## [Prompt]
Reproduce the material below verbatim, starting at its first line and ending at the line that contains "This screenshot has width=600, height=480.", with that line included.

#### Task data ####

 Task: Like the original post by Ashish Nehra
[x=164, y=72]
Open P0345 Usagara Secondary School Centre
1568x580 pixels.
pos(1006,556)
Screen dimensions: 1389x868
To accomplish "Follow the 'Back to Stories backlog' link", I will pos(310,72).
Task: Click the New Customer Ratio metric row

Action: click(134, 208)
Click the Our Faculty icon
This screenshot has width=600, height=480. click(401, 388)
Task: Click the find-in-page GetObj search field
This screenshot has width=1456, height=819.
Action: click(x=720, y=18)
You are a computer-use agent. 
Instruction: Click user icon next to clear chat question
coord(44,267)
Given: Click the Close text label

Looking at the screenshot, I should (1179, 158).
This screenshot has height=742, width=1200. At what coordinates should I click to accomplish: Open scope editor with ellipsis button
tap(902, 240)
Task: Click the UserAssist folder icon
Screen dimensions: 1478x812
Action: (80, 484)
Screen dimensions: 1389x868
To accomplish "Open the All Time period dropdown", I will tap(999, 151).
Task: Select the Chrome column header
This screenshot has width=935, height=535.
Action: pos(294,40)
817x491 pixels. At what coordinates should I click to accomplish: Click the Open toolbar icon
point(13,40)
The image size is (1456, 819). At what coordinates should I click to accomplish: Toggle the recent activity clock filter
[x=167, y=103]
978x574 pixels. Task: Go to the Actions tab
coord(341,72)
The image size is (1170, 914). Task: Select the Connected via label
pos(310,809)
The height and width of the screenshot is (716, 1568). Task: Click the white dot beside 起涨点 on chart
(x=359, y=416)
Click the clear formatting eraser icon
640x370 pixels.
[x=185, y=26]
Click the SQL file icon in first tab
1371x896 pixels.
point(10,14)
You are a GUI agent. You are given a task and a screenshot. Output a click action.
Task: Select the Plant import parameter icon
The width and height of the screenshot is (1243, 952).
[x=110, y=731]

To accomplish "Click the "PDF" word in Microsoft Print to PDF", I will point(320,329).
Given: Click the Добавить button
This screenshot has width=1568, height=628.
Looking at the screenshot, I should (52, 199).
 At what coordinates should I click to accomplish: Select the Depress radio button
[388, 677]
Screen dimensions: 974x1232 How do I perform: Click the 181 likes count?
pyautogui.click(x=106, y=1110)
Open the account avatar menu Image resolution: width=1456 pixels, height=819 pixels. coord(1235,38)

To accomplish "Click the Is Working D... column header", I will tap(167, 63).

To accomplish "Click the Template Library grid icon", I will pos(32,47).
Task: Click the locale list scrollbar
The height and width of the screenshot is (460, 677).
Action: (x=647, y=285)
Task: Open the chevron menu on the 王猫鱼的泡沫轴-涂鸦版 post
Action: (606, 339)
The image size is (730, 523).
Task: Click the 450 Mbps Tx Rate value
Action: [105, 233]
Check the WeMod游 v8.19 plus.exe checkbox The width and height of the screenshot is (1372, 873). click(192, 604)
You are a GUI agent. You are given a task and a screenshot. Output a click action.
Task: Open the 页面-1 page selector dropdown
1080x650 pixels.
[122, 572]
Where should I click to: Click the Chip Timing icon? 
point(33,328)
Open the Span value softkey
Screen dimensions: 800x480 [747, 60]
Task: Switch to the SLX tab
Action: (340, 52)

####

## [Task solution]
 Task: Like the original post by Ashish Nehra
[x=164, y=72]
Open P0345 Usagara Secondary School Centre
1568x580 pixels.
pos(1006,556)
Screen dimensions: 1389x868
To accomplish "Follow the 'Back to Stories backlog' link", I will pos(310,72).
Task: Click the New Customer Ratio metric row

Action: click(134, 208)
Click the Our Faculty icon
This screenshot has width=600, height=480. click(401, 388)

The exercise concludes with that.